Wenn die Schonzeit auf Bachforellen beginnt, beginnt meine Winterangelpause, indem ich mein Angel-Logbook des Kalenderjahres Revue passieren lasse. Das Jahr 2025 hat 27 Einträge, also 27 Angeltage. Heute habe ich irgendwie das Bedürfnis, den ersten Eintrag aus dem Logbook mit jemandem zu teilen: Angeln in Torres del Paine, Patagonien.

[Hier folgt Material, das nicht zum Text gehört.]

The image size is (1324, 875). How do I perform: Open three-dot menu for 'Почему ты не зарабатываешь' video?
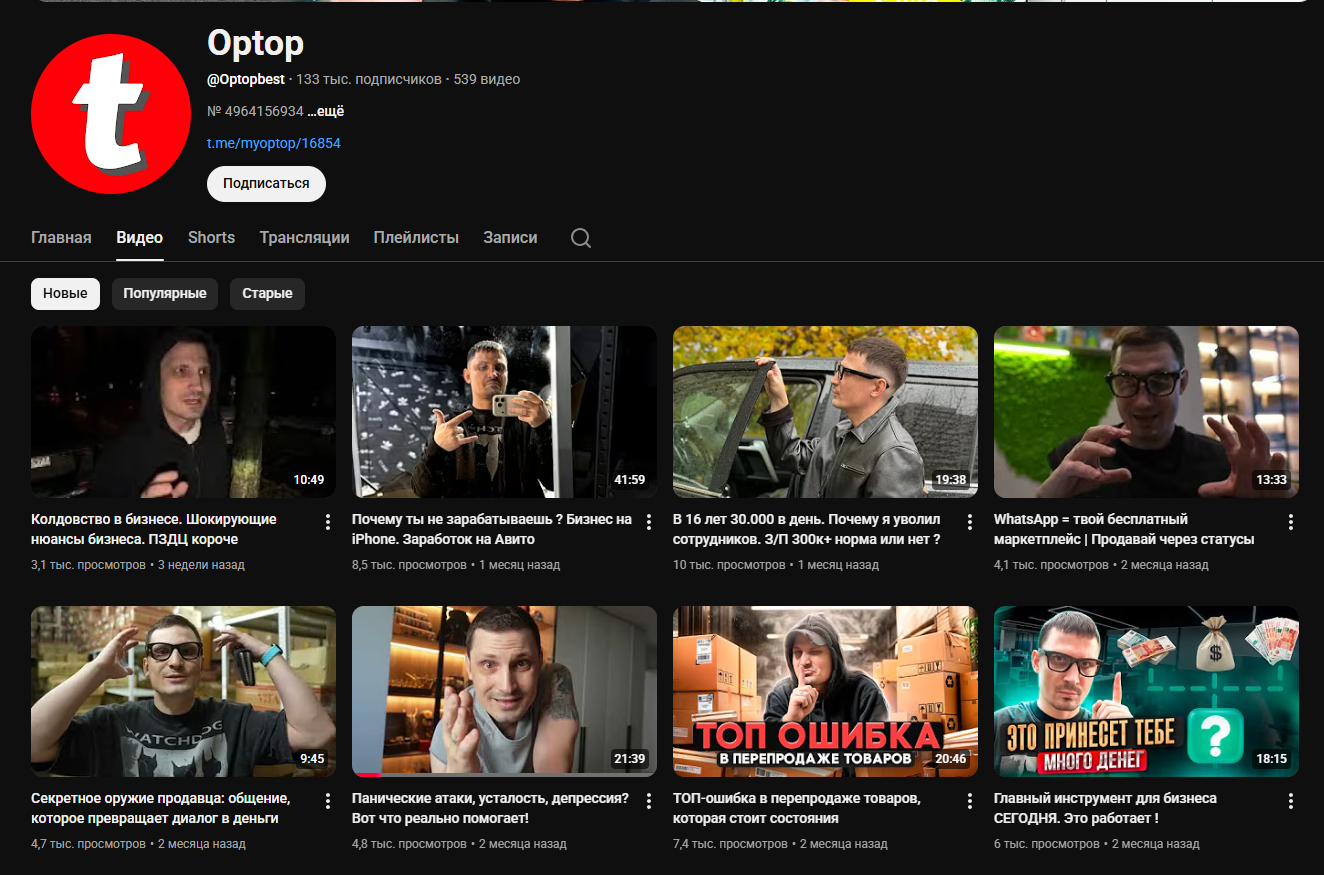648,522
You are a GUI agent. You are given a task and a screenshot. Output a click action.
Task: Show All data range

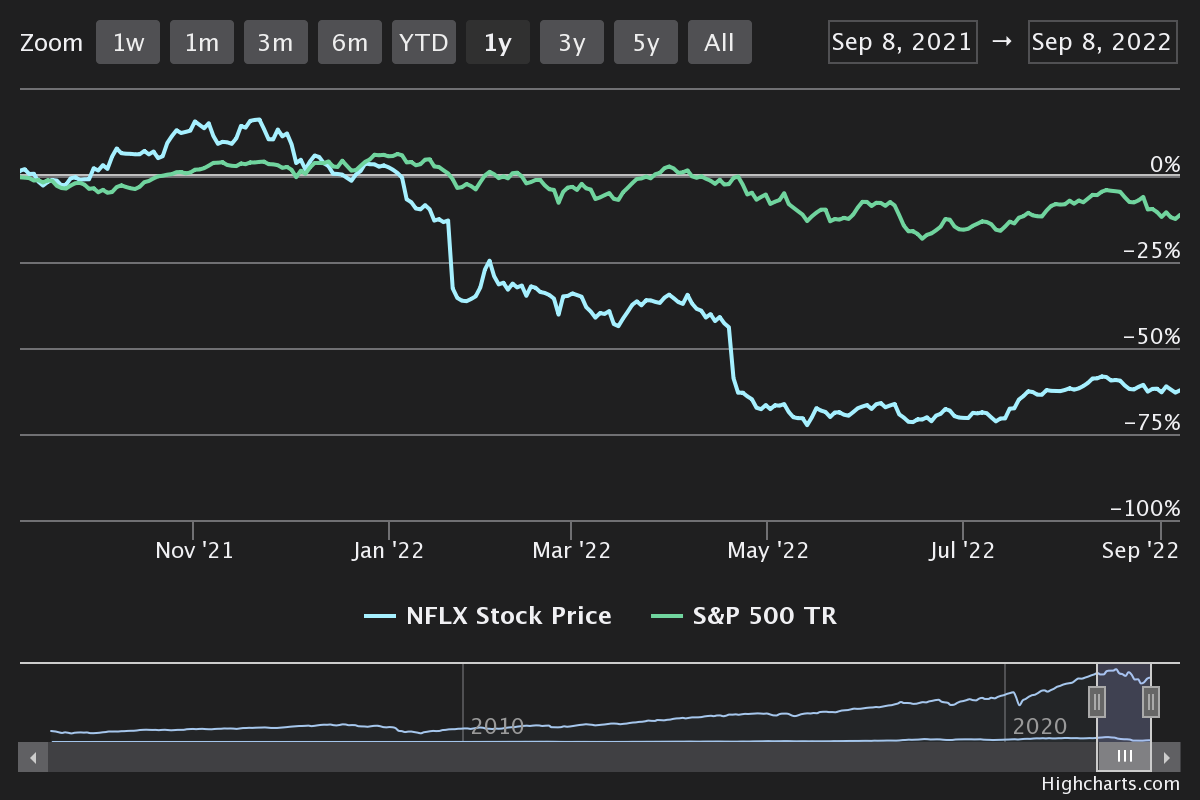tap(719, 43)
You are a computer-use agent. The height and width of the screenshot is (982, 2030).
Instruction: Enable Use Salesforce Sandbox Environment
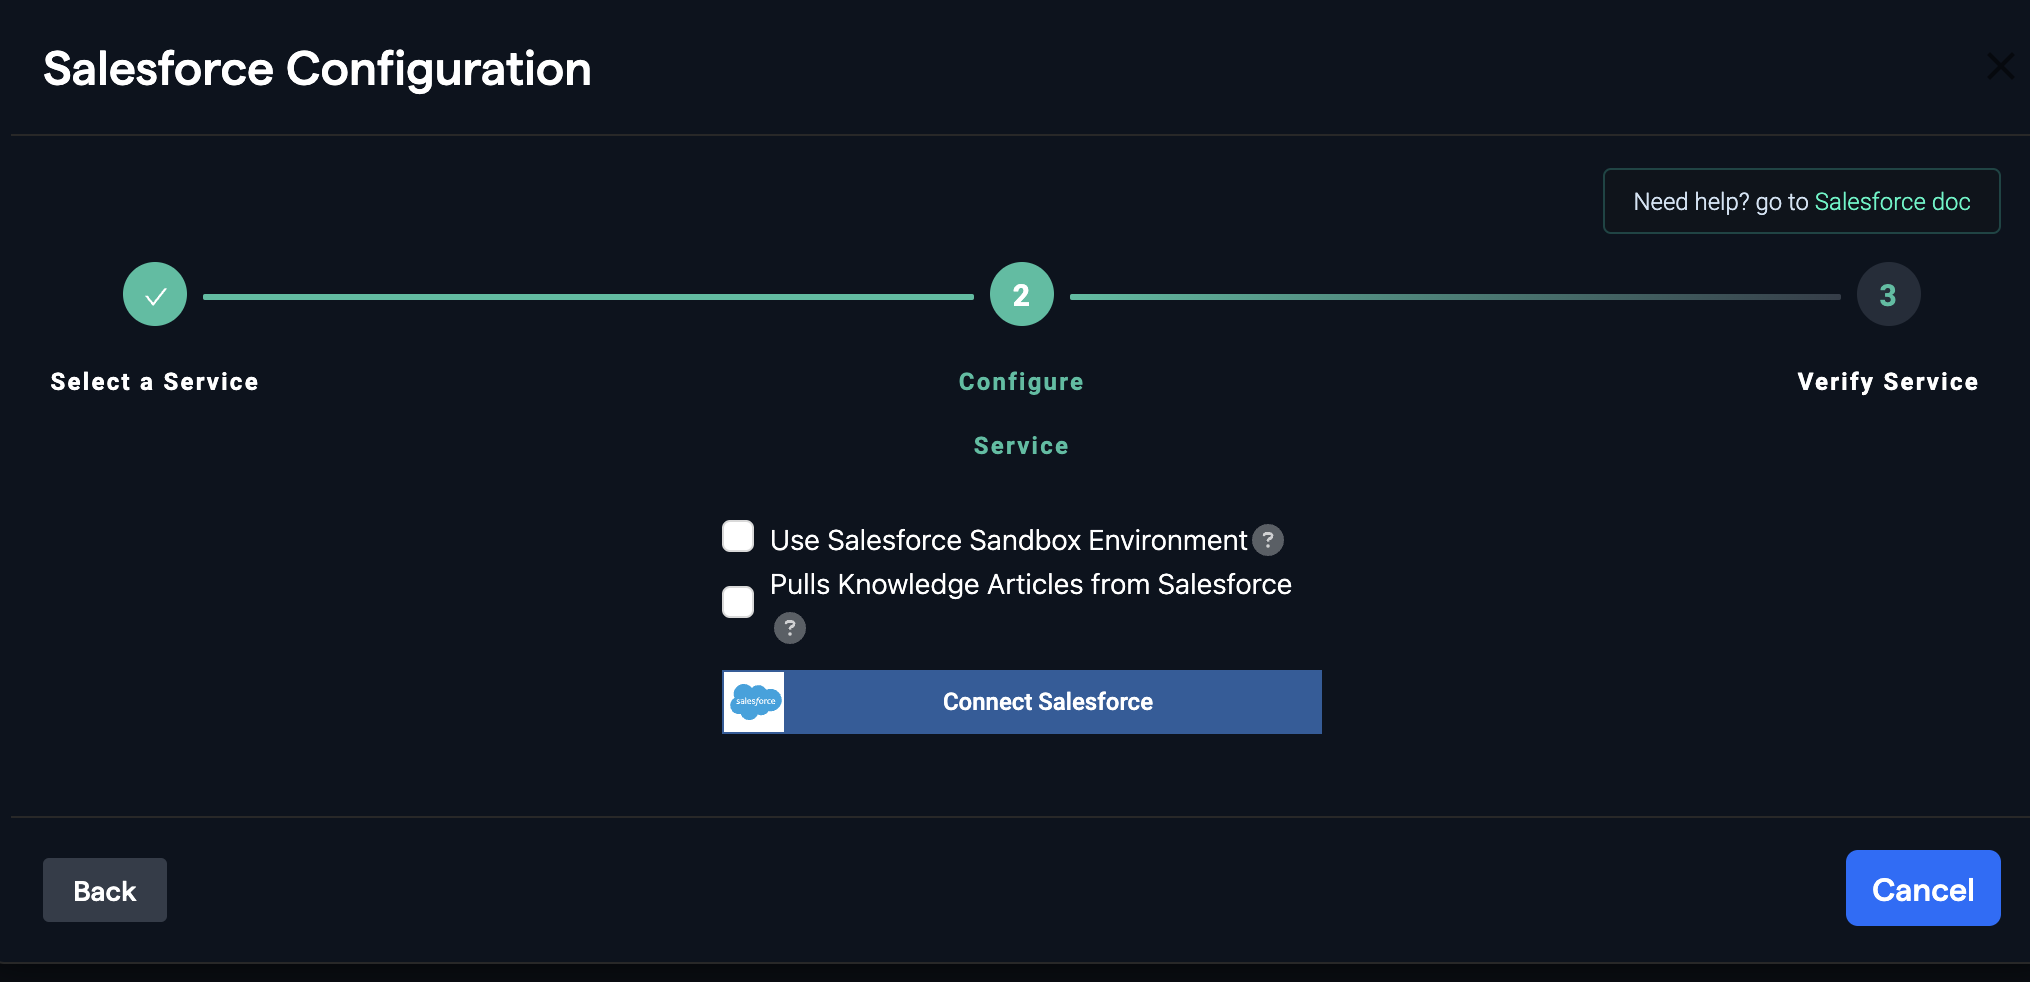pos(737,536)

Im Vordergrund stand nicht das Angeln, sondern eine achttägige Wanderreise im genannten Nationalpark (der sog. O-Circuit). Wenn alles nach Plan laufen sollte, würde ich am Tag der Abreise auch angeln gehen. Die Vorbereitung für die Märzreise begann schon zu Jahresbeginn. Um meinen Rücken und Nacken an das Gewicht zu gewöhnen, begann ich damit, mit einem Rucksack in die Arbeit und auch anderswo zu gehen. Über die Wochen habe ich das Gewicht gesteigert und bin letztlich bei etwa 20 kg angekommen. Beim ersten Packversuch stellte sich heraus, dass wir sowohl platzmäßig als auch gewichtsmäßig den notwendigen Proviant nicht unterkriegen werden. Also haben wir uns entschieden, doch Outdoor-Nahrung zu besorgen. Am Ende hatten unsere Rucksäcke mit Proviant, Zelt, Schlafsäcken und dem Rest 20 und 14 kg. Abwechselnd würden wir täglich ein halbes Kilo weniger haben, durch das Essen, das wir aufessen. Neben dem Rucksack im Duffelbag kam dann eine Reiserute, eine Rolle und eine Handvoll Kunstköder – für den Fall, dass alles nach Plan läuft.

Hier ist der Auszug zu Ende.